Tina Chan (Applied Health Sciences)
Long Ting (Tina) Chan is a Master of Science candidate in Applied Health Sciences, with an interest in using technological innovations to improve mental health and wellbeing. She currently explores how gamification with narratives and avatars can influence engagement in online peer to peer support platforms for mental health usingunguided, crowdsourced cognitive behavioural therapy (CBT).
Toben Racicot (Rhetoric & Communications Design)
Toben Racicot is usually busy writing and lettering comic books. But he does pause to DM games of Dungeons and Dragons and roll dice to kill zombies in Zombicide Green Horde. He also loves Popeye's Cajun Chicken, sushi, and his wife.

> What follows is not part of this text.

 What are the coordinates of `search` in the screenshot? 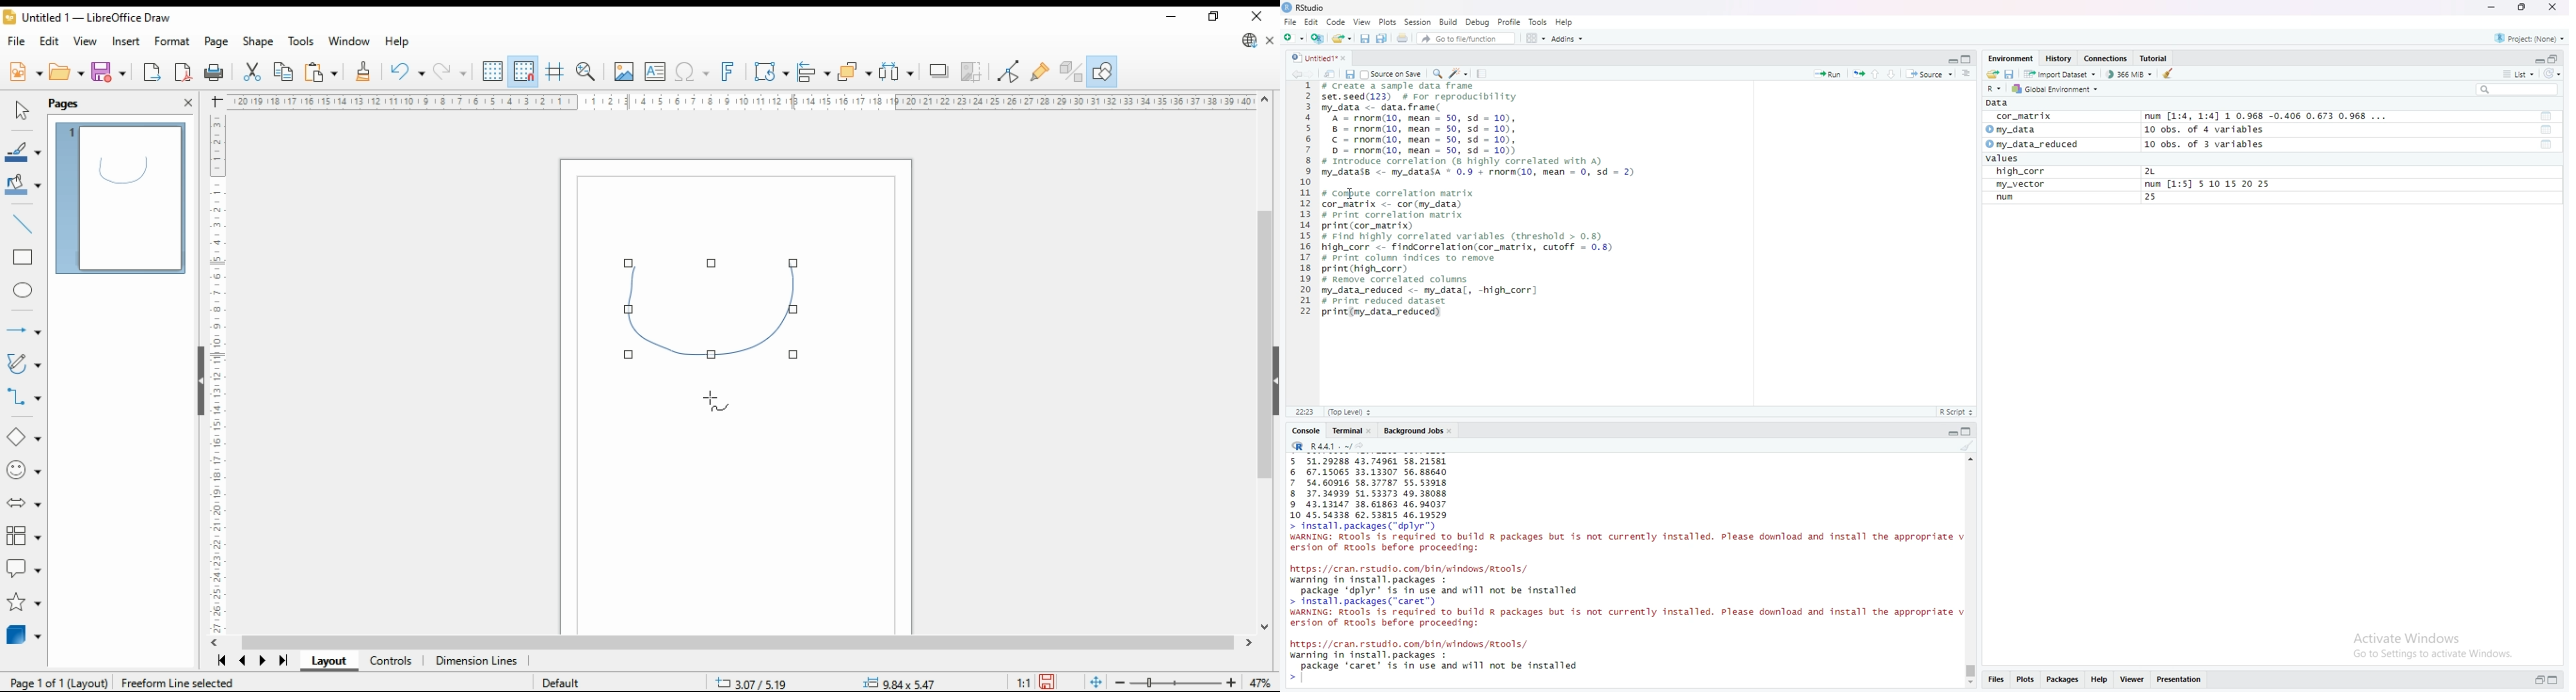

"Role-playing games intersect with comic books in the areas of narrative and character. My current research examines which of these players prioritize. Adding a role-playing mechanic to a comic book allows players to engage with the text and embody the characters. Do they choose to role-play the character more in depth or does narrative win over and they play out the plot as depicted in the story? I hope to determine which is most salient in RPGs and why players continue playing games that have neither inherent characters or narrative."
- Toben Racicot
Umair Rehman (Systems Design)
Umair Rehman is a MASc. candidate from Systems Design Engineering working as an experimental perceptual psychologist, a quantitative user researcher and a human factors engineer at the Human Optimization and Modelling Lab (HOM Lab).
Zhe Liu (Computer Science)
Zhe Liu is a master's student co-supervised by Professor James Wallace from School of Public Health and Professor Daniel Vogel from School of Computer Science.
"I am currently working on research about arm fatigue effect for large multi-touch displays, and fatigue-sensible interface display design."